Franck Allisio a jugé que la relation entre Paris et Alger était aujourd’hui "scandaleuse". [Europe 1]

Invité de "La Grande Interview" sur Europe 1 et CNews ce lundi matin, Franck Allisio a appelé la France à durcir le ton face à Alger. Opposé à une reprise massive de la délivrance des visas, le député estime qu’un "rapport de force doit être engagé avec la dictature algérienne" sur les questions migratoires.

Franck Allisio, député Rassemblement national des Bouches-du-Rhône, a défendu une ligne de fermeté dans les relations entre la France et l’Algérie lors de son passage dans La Grande Interview sur Europe 1 et CNews, ce lundi matin. Interrogé sur la reprise possible de la délivrance de visas aux ressortissants algériens, le député a estimé qu’une telle mesure n’était "surtout pas souhaitable" et a appelé à un changement de politique.

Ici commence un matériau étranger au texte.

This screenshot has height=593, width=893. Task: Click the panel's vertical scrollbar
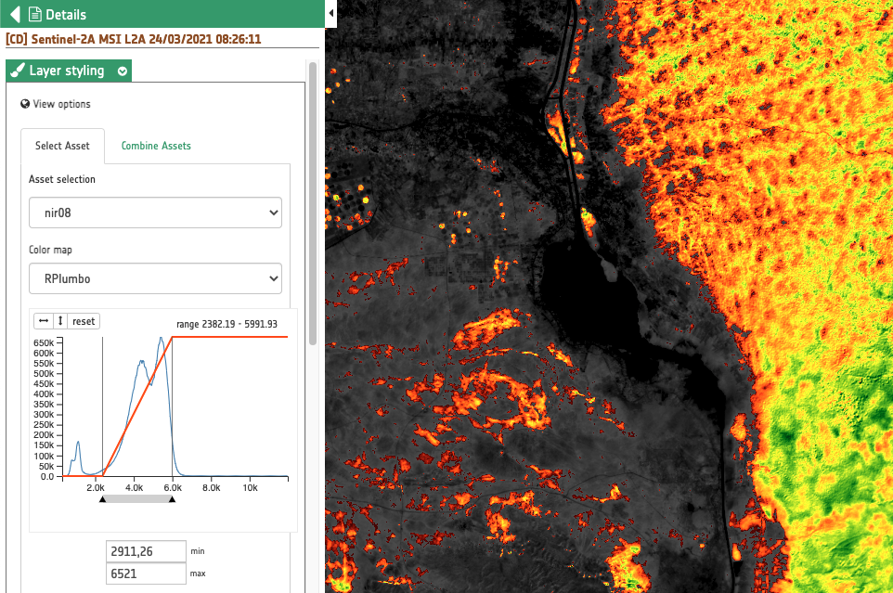click(313, 204)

La question lui a été posée par Pierre de Vilno après les déclarations de l’ambassadeur de France en Algérie, Stéphane Romatet, qui souhaite relancer la délivrance de visas et évoque un objectif de 250.000 visas par an. "Il faut établir un rapport de force avec la dictature algérienne", a-t-il réagi, estimant que la France devait conditionner sa politique de visas à l’exécution des OQTF.

"Il faut une véritable alternance"

Selon l’élu, la situation actuelle ne pourra évoluer qu’avec un changement politique en Algérie. "Si on ne change pas ceux qui sont au pouvoir aujourd’hui, tout continuera comme avant", a-t-il déclaré, appelant à "une véritable alternance" pour modifier la politique migratoire.

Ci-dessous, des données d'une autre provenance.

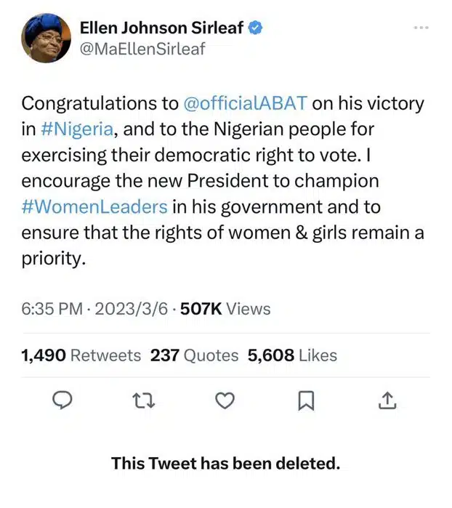Open the @officialABAT mention link
The height and width of the screenshot is (508, 452).
pyautogui.click(x=247, y=102)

Franck Allisio a également défendu l’idée d’un "moratoire sur l’immigration", mais sur une durée beaucoup plus longue que celle proposée par certains responsables politiques. "Ce n’est pas pour trois ans qu’il faut un moratoire, c’est pour une génération", a-t-il expliqué, évoquant une période de 30 ans nécessaire selon lui pour permettre une nouvelle politique d’assimilation.

L’élu a justifié sa position en affirmant que le niveau actuel d’immigration rendrait plus difficile l’intégration. Il a notamment évoqué le chiffre de 500.000 étrangers entrant légalement chaque année sur le territoire français, estimant que la France ne disposerait plus des capacités suffisantes pour mener une politique d’assimilation efficace.

"Avec l’immigration de masse, vous ne pouvez plus ni intégrer, ni assimiler", a-t-il déclaré, appelant à consacrer davantage de moyens à l’assimilation des personnes déjà présentes en France.

Interrogé sur une estimation de Sarah Knafo évoquant un coût de 9 milliards d’euros lié à l’immigration algérienne, Franck Allisio a estimé que cette somme pourrait être utilisée différemment. "Cet argent devrait être rendu aux Français via des baisses d’impôts", a-t-il affirmé, dénonçant le fait, selon lui, de "financer un régime qui (n)vous crache dessus".

Pour conclure, Franck Allisio a jugé que la relation entre Paris et Alger était aujourd’hui "scandaleuse" et a appelé à une nouvelle approche diplomatique.